Start of Passage

Amid renewed concerns about the Affordable Care Act, critics remain skeptical about whether the law's individual mandate penalty provides sufficient incentive to compel individuals to buy health insurance.
Starting in 2016, the penalty for remaining uninsured jumped up from $325 per adult or 2 percent of household income to $695 per adult or 2.5 percent of household income. Preliminary figures from the IRS show that for tax returns filed in April 2016, 5.6 million returns included penalties averaging $442, the New York Times reports.
The rationale behind paying the IRS instead of health insurers is simple economics: “The penalty would be less than two months of premiums,” Atlanta-based business consultant William Weber told the NYT.
Still, it’s a risky choice: Weber said he hopes that he, his wife, and his two kids don’t experience a major medical emergency next year. An estimated 43 percent of the 27 million uninsured individuals are eligible for financial help to buy health plans, FierceHealthPayer has reported.
One alternative to the current policy is to increase the penalties. Jonathan Gruber, a central architect of the healthcare reform law, said a larger penalty is “probably the most important thing” experts would agree on to solve the issue, The Hill reports.
Such a policy shift has its own critics: Consumer advocates argue higher penalties would need to accompany greater financial assistance to buy health plans, according to the Times article.
On a broader scale, consumers are more preoccupied with reducing prescription drug prices and ensuring health plans offer adequate provider networks than they are with rolling back the ACA, according to a new Kaiser Family Foundation poll. Among Democrats, Republicans and independents, 63 percent think reducing drug prices should be the biggest healthcare priority in 2017, while 37 percent think repealing the ACA should be the top priority.
Meanwhile, the political war over the ACA isn’t likely to go away soon: 54 percent of likely voters say the healthcare reform law is working poorly, according to a joint Politico-Harvard school of public health poll.

End of Passage
Start of Record excerpts

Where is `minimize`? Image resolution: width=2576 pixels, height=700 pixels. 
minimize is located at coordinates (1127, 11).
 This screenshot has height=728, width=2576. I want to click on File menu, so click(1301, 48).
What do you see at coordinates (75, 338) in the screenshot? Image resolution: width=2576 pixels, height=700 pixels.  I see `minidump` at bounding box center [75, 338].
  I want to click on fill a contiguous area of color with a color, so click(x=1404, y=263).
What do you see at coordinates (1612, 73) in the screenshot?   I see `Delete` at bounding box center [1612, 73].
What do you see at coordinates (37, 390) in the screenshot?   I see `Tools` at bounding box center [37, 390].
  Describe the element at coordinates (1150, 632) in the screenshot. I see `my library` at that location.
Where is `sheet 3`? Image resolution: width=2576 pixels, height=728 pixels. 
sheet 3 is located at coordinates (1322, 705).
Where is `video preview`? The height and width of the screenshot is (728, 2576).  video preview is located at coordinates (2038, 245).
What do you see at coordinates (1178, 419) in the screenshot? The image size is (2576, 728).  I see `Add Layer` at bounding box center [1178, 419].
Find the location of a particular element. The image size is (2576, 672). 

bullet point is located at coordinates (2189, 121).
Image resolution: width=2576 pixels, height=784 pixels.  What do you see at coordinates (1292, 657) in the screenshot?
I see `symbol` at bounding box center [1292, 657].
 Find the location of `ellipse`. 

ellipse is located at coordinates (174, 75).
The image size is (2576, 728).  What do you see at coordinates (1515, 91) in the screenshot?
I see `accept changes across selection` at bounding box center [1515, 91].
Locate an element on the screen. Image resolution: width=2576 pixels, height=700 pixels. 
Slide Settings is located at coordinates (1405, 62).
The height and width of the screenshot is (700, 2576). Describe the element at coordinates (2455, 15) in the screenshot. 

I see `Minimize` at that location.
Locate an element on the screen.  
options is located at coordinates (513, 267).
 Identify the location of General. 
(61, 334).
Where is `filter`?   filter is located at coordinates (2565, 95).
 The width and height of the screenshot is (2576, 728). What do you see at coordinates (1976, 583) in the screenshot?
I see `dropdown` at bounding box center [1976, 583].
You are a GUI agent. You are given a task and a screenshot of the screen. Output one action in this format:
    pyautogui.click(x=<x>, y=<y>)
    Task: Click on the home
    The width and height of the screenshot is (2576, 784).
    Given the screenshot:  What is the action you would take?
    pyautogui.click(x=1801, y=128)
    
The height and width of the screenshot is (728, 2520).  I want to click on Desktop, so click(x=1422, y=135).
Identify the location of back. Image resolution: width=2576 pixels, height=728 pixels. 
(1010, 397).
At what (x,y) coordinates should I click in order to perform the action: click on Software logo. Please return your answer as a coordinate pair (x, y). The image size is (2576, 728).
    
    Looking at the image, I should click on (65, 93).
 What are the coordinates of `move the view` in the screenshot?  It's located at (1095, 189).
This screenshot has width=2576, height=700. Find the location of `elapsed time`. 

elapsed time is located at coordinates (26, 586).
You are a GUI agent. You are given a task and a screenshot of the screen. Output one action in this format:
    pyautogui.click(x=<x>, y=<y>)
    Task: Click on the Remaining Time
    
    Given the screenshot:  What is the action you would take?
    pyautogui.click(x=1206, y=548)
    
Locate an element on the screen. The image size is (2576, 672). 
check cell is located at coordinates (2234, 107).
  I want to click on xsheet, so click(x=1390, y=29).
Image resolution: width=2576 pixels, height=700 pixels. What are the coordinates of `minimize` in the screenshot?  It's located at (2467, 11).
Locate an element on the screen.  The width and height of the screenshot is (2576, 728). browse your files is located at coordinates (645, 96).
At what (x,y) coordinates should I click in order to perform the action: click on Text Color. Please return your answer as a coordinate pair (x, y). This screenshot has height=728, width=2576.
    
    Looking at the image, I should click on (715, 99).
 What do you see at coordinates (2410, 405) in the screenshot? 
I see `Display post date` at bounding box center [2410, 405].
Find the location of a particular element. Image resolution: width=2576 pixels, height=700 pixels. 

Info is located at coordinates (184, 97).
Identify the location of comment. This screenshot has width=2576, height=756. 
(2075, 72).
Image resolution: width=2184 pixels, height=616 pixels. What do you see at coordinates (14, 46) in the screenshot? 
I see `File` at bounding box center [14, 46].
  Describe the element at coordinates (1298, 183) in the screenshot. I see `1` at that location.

End of Record excerpts

• Required tasks
A) Transcribe the ACA penalty article from "Such a policy" up to and including "public health poll.".
B) Answer these questions using the ACA penalty article:
(i) Starting in 2016, what was the penalty per adult for remaining uninsured?
(ii) In the Kaiser Family Foundation poll, what percentage thought reducing drug prices should be the biggest healthcare priority in 2017?
(iii) According to the Politico-Harvard poll, what percentage of likely voters say the law is working poorly?
C) Translate this sentence from the ACA penalty article into Spanish: "One alternative to the current policy is to increase the penalties."

• Activity answers
A)
Such a policy shift has its own critics: Consumer advocates argue higher penalties would need to accompany greater financial assistance to buy health plans, according to the Times article.
On a broader scale, consumers are more preoccupied with reducing prescription drug prices and ensuring health plans offer adequate provider networks than they are with rolling back the ACA, according to a new Kaiser Family Foundation poll. Among Democrats, Republicans and independents, 63 percent think reducing drug prices should be the biggest healthcare priority in 2017, while 37 percent think repealing the ACA should be the top priority.
Meanwhile, the political war over the ACA isn’t likely to go away soon: 54 percent of likely voters say the healthcare reform law is working poorly, according to a joint Politico-Harvard school of public health poll.

B)
(i) $695 per adult, or 2.5 percent of household income.
(ii) 63 percent.
(iii) 54 percent.

C) Una alternativa a la política actual es aumentar las sanciones.